Un’altra cosa che si dice spesso, dalle parti di chi invece quel pensiero lo abbraccia con autenticità, è che il femminismo ne fa carta straccia. Passandoci sopra come un bulldozer armato delle ragioni di una battaglia culturale e sociale altrettanto sacrosanta. Ecco, i due discorsi si incrociano in moltissimi casi, e di esempi ce ne sono in quantità.
Il più recente riguarda la polemica per la partecipazione alla Fiera del libro di Roma del filosofo Leonardo Caffo, sotto processo per maltrattamenti sull’ex compagna. La scelta di invitarlo in una cornice dedicata a Giulia Cecchettin ha scatenato la furia di chi ha chiesto e ottenuto la sua esclusione, con un passo indietro dello stesso autore. Mentre Chiara Valerio, che della Fiera cura il programma, provava a ricordare a tutti che Caffo è innocente fino a sentenza definitiva. Come chiunque altro.
L’argomentazione non ha attecchito, tutt’altro, e per una serie di ragioni. Tra cui il fatto che in questo caso, sostengono in molti, si trattava di una questione di “opportunità”. Il che ci porta a una domanda: un principio, in quanto tale, non è valido sempre? E non vale a prescindere da chi (e perché) lo pronuncia?

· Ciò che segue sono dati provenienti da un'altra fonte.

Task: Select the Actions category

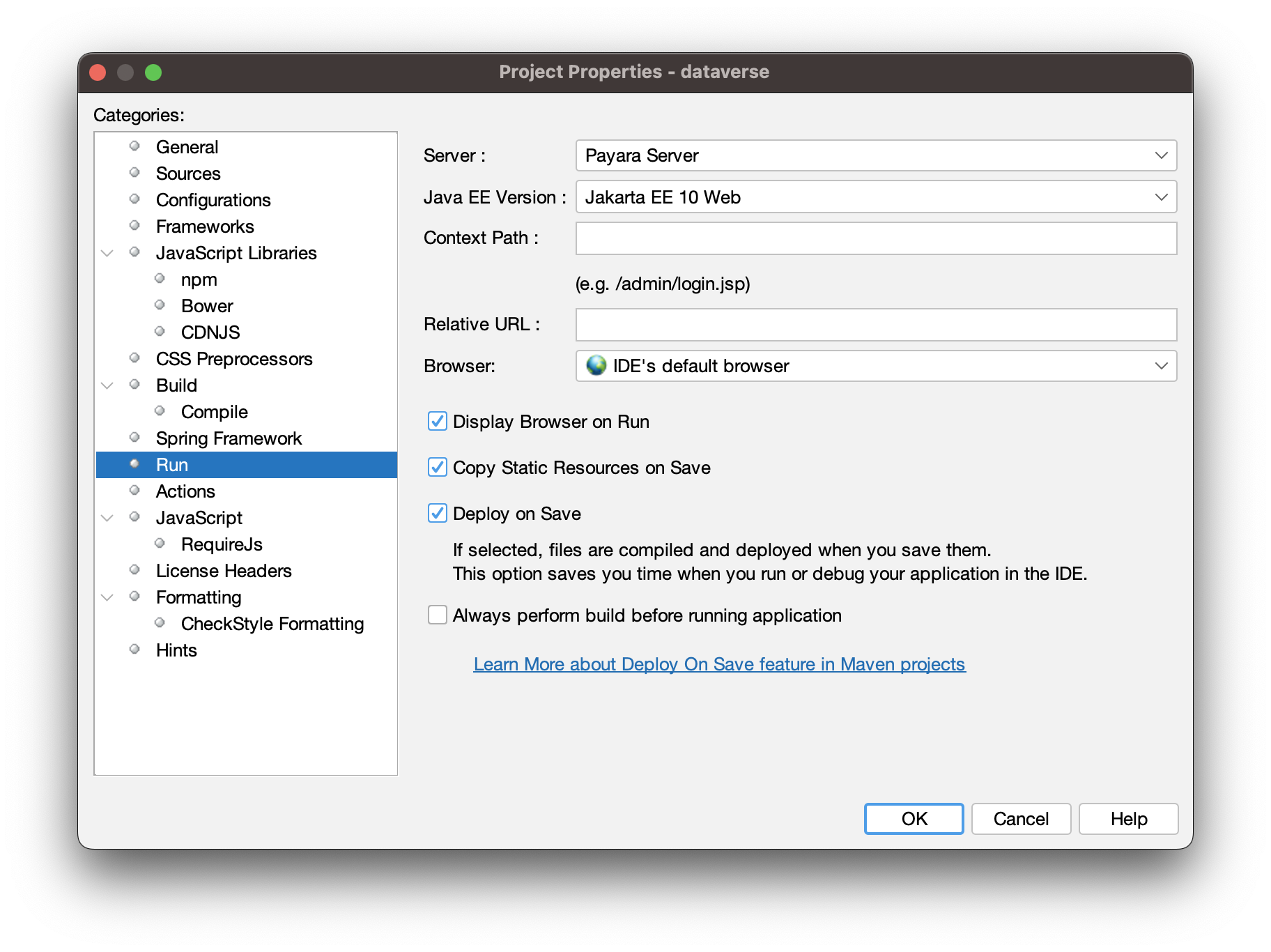Action: [x=185, y=491]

Proviamo a rovesciare la questione. Nel 2023 a Milano sono apparsi dei volantini contro Ignazio La Russa e suo figlio Leonardo Apache, accusato di violenza sessuale da una ragazza. I loro volti erano affiancati dallo slogan femminista “El violador eres tu” (lo stupratore sei tu), in risposta ad alcune dichiarazioni del presidente del Senato («lascia oggettivamente molti dubbi il racconto di una ragazza che, per sua stessa ammissione, aveva consumato cocaina prima di incontrare mio figlio»).
Bersaglio della protesta, evidentemente, era il tentativo di svilire la credibilità di una donna che denuncia, una modalità che rientra a pieno titolo tra le pratiche degradanti messe in atto dalla notte dei tempi nei processi per stupro, come insegna dal 1979 l’avvocata Tina Lagostena Bassi. È la cosiddetta “vittimizzazione secondaria”, di cui abbiamo prova sui giornali e nei tribunali. Ma la mobilitazione nei confronti di un atteggiamento odioso, che mette sempre la donna sul banco degli imputati, può giustificare il linciaggio di un ragazzo (in quel momento neanche sotto processo)?
Sulla piattaforma della manifestazione di sabato scorso in occasione del 25 novembre si legge: «Scendiamo in piazza mentre giunge a conclusione il processo a Filippo Turetta, intanto una ragazza di 13 anni viene uccisa dal “fidanzatino” di 15 anni. Sappiamo bene che non sono le sentenze esemplari che cambieranno le cose. Guardiamo con sospetto ai riti collettivi che assolvono la società dalla responsabilità di queste morti». Laddove per “riti collettivi”, supponiamo, bisogna intendere il sistema giustizia. Come se il femminismo e quest’ultimo fossero in contrapposizione tra loro.
Come se interrogarci sul rispetto delle garanzie ci rendesse insensibili alla violenza di genere. In uno “scontro” ideale che non fa bene a nessuno, che rischia di utilizzare il codice penale come una clava. Che rischia di confondere una comprensibile rabbia sociale con le ragioni di un movimento talmente elaborato da racchiudere al suo interno molteplici posizioni e sensibilità. Pezzi di un pensiero “sofisticato” che dovrebbero lasciare sempre spazio alla riflessione e alla critica, nel disprezzo della censura.
Un sentimento di appartenenza, in sintesi, che sentiamo scorrerci nel sangue, che ci fa scendere in piazza, ma che troppo spesso ci fa domandare, come Margaret Atwood, se “siamo cattive femministe” soltanto perché difendiamo anche le ragioni del diritto, dal momento che «il sistema legale può essere aggiustato, oppure la nostra società potrebbe finire per sbarazzarsene». Davvero vogliamo perdere quest’occasione?